Listening itself becomes authority in Sathya Saran—editor, translator, cultural interpreter—who privileges resonance over closure and nuance over certainty.

Shantanu Ray Chaudhuri: Power as Witness

Shantanu Ray Chaudhuri expands power into the poetic realm through his conversation with Amy Singh. Writing across Punjabi, Hindi, and English, Singh’s Singing Over Bones frames poetry as survival and resistance. In a culture of accelerated expression, her belief in poetry’s slow, unsettling impact feels radical. Bearing witness becomes strength.

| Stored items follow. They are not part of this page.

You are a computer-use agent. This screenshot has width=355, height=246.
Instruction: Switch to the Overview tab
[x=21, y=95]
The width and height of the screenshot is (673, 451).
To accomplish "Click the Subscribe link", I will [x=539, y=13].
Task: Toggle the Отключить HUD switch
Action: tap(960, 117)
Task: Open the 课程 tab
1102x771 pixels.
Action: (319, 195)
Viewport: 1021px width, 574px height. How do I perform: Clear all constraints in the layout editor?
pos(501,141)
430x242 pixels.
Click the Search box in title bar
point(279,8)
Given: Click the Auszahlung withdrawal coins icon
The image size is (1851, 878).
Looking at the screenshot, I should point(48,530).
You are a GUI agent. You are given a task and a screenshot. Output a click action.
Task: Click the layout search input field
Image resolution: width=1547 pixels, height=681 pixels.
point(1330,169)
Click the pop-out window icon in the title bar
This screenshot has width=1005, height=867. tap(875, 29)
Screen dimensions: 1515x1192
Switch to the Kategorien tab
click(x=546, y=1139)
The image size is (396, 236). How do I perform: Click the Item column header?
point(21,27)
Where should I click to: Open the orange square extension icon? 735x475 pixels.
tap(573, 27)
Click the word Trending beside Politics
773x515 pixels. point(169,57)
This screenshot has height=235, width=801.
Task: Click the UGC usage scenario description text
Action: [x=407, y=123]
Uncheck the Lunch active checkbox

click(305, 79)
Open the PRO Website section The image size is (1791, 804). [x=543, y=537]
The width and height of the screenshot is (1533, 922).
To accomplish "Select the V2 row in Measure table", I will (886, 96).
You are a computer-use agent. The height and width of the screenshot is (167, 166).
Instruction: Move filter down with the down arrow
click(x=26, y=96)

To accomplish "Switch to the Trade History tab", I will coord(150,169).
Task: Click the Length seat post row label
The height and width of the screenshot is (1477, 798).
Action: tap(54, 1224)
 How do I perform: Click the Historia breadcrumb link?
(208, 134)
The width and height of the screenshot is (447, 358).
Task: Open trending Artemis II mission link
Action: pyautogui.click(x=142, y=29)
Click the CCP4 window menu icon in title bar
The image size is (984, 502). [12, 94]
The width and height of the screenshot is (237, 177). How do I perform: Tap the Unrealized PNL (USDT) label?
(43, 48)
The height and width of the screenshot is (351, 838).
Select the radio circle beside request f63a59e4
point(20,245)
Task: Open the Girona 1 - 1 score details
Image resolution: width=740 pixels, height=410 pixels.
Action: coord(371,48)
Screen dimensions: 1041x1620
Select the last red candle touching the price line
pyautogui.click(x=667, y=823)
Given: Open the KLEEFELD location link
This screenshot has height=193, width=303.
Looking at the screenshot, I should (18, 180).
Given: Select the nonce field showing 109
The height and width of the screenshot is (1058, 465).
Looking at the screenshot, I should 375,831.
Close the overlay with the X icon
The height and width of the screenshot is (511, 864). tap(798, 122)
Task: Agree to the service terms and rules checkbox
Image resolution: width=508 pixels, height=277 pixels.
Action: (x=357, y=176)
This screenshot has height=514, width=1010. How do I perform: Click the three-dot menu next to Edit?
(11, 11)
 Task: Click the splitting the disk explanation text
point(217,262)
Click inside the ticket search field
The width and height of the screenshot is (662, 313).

Utpal Datta: Power in Doubt

The emotional core of this selection is shaped by Utpal Datta, who insists that power often speaks through hesitation and self-scrutiny. His conversation with Jahanara Begum—physician-actor and National Award Special Mention recipient for Anur—rejects triumphalism. Balancing medicine, family, and late-blooming artistry, Begum embodies power as constant reassessment.  

Power as Continuance

In a year defined by noise, acceleration, and spectacle, these were The Daily Eye’s Most Powerful People of 2025—not because they dominated the moment, but because they refused to be diminished by it.   




Disclaimer: The views and opinions expressed in this article are those of the authors and do not necessarily reflect the official policy or position of thedailyeye.info. The writers are solely responsible for any claims arising out of the contents of this article.